There were two cases of Kaposi′ sarcoma associated with Human immunodeficiency virus infection/Acquired immunodeficiency syndrome (HIV/AIDS) [22] and one case each of metastatic nasopharyngeal carcinoma [23] and recurrent pleomorphic adenoma of the lacrimal gland. [24] There was, however, no case of orbital Burkitt′s lymphoma in this series. This is contrary to the previous report by Mohammed et al. [1] The two cases of conjunctival intra-epithelial neoplasia seen is also contrary to a report from Ilorin. [13]

Benign lesions constituted 22.3% of the cases reviewed. These were mostly fibro-epithelial polyps and lipodermoid cysts (10.2%) and hemangioma (6.1%). Of particular interest, however, is the case of a 5-year-old girl with primary pediatric orbital melanoma with ocular melanocytosis, which to the authors′ knowledge, has not been reported in this part of the country previously. [25]

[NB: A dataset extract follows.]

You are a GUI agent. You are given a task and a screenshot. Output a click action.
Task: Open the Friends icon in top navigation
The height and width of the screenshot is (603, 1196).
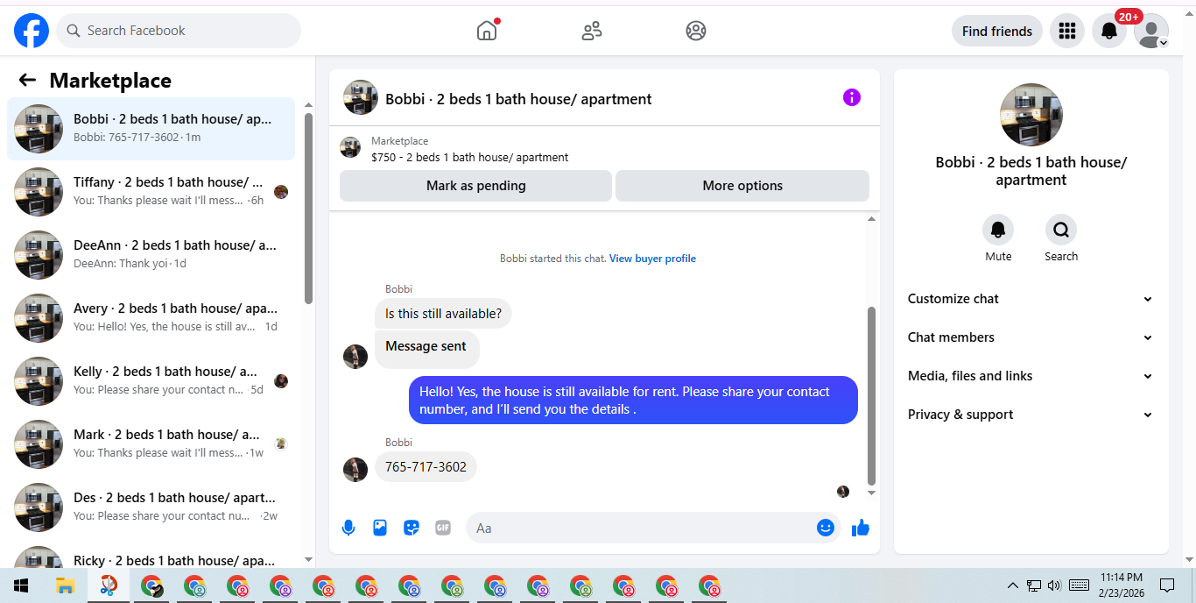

All patients with histologically proven malignancies were referred to the radiotherapy-oncologist for chemotherapy and radiotherapy. More than 90% of those presenting to the oncologist were only given palliative external beam radiotherapy on account of advanced stage of presentation. High-tech facilities for curative treatment of these patients are nonexistent in our facility. Children were co-managed with the pediatric oncology team for chemotherapy and other co-morbidities.

Conclusion

Most of the patients in this series presented late with fungating unsightly tumors. Retinoblastoma and squamous cell carcinoma are most common orbito-ocular tumors. Exenteration was performed more often in view of the delayed presentation and the need for tissue diagnosis for further adjuvant chemotherapy and radiotherapy. Radiotherapy/oncology services should be made more available and affordable nationwide and the few available ones be upgraded so that world class services can be rendered to all our patients.

There is an urgent need for awareness creation to ensure early presentation. There is also a need to provide access to alternative cancer funding scheme or special exemption for these patients since the National Health Insurance Scheme (NHIS) does not provide coverage for orbito-ocular tumors.